**Exercise instructions**
Please pull out every line of the listing below that contains the word "what". Case counts, so a line matches only if the letters are the same case.

**Items**
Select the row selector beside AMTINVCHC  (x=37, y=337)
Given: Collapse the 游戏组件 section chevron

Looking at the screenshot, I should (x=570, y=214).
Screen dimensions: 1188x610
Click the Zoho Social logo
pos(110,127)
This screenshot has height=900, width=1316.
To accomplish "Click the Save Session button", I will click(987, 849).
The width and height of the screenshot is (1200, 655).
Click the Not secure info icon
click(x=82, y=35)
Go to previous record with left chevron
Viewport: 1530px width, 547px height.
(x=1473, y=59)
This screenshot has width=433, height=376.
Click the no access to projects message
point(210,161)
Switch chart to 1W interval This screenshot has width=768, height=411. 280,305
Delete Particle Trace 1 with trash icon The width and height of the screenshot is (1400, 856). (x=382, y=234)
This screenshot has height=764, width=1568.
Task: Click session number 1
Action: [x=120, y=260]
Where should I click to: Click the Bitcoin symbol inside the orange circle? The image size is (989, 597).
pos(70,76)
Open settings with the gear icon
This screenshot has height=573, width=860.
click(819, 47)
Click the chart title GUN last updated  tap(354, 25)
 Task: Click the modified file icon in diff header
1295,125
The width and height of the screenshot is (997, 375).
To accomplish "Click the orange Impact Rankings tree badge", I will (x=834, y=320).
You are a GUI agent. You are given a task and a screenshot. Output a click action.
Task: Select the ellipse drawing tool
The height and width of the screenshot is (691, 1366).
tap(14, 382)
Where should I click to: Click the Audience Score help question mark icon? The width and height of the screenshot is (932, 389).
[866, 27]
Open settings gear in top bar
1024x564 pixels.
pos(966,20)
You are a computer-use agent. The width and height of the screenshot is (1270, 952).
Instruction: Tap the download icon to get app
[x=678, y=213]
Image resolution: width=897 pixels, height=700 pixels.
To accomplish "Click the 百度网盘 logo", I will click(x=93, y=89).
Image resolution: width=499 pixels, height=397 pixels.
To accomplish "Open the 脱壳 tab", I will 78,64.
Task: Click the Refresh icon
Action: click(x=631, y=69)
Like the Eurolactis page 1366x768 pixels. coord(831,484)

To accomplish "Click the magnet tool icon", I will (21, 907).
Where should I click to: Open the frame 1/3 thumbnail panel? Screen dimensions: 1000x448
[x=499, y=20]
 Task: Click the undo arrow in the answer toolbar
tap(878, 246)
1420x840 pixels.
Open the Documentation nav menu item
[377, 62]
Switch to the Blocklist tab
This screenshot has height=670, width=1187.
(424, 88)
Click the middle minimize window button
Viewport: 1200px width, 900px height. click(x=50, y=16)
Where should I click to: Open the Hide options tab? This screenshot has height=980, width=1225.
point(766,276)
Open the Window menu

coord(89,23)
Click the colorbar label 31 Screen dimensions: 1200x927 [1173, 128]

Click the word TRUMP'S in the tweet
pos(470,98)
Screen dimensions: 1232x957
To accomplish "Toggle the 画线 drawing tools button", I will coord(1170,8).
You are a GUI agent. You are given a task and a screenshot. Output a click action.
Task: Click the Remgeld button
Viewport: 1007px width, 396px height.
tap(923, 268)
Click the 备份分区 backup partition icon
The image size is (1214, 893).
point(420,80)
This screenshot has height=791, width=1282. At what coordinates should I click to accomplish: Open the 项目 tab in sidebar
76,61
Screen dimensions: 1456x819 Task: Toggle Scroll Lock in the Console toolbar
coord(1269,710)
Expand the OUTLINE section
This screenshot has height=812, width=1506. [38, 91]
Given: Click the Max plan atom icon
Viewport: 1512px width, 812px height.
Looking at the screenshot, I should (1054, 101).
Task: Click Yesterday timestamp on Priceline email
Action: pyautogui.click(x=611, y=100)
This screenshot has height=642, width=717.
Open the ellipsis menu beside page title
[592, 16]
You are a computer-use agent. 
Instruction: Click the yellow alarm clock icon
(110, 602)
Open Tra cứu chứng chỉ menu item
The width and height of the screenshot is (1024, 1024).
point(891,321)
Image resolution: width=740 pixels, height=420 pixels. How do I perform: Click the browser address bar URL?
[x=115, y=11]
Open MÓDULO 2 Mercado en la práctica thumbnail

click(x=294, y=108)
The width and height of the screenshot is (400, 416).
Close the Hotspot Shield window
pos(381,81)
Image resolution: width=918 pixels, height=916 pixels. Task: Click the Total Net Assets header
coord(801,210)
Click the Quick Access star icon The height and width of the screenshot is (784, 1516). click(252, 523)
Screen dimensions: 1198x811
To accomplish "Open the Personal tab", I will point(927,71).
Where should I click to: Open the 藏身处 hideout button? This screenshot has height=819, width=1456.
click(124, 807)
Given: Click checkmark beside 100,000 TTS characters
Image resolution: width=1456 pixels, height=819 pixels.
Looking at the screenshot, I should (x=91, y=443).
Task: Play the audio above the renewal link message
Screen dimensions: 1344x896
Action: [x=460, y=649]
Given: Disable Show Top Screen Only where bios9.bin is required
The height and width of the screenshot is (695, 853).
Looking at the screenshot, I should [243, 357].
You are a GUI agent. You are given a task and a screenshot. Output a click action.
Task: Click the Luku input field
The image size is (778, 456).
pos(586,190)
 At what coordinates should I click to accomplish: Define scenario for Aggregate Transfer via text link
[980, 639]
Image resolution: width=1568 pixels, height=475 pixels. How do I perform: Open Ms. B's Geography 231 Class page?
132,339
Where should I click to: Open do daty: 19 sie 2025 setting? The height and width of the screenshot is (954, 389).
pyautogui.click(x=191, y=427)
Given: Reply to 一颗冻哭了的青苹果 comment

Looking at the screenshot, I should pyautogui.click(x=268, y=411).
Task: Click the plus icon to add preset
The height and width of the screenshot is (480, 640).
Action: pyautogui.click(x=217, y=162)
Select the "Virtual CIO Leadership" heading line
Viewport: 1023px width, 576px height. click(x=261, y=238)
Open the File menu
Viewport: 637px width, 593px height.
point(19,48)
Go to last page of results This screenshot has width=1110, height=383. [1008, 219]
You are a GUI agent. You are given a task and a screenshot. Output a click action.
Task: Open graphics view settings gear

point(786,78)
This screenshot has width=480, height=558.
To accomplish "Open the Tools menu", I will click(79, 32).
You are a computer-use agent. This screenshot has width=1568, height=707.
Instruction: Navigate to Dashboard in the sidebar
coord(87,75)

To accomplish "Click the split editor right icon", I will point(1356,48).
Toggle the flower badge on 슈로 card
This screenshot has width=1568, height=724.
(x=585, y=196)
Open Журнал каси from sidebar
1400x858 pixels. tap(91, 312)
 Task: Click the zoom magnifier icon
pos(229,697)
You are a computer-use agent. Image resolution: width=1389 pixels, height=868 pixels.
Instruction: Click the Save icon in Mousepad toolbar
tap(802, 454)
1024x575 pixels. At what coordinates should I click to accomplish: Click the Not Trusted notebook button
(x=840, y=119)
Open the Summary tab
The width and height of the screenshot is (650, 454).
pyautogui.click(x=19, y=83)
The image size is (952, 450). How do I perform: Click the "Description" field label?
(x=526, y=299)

**Written answer**
This screenshot has height=791, width=1282. At what coordinates should I click to accomplish: Open the 项目 tab in sidebar
 At what coordinates should I click to accomplish: Define scenario for Aggregate Transfer via text link
1024x575 pixels. At what coordinates should I click to accomplish: Click the Not Trusted notebook button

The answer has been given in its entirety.